-- EXERCISE BRIEF --
Once more, print the records exactly as given.

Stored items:
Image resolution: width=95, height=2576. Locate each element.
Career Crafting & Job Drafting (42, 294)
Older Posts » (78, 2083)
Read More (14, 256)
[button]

-- RESPONSE FOR THIS EXERCISE --
Image resolution: width=95, height=2576. Locate each element.
Career Crafting & Job Drafting (42, 294)
Older Posts » (78, 2083)
Read More (14, 256)
[button]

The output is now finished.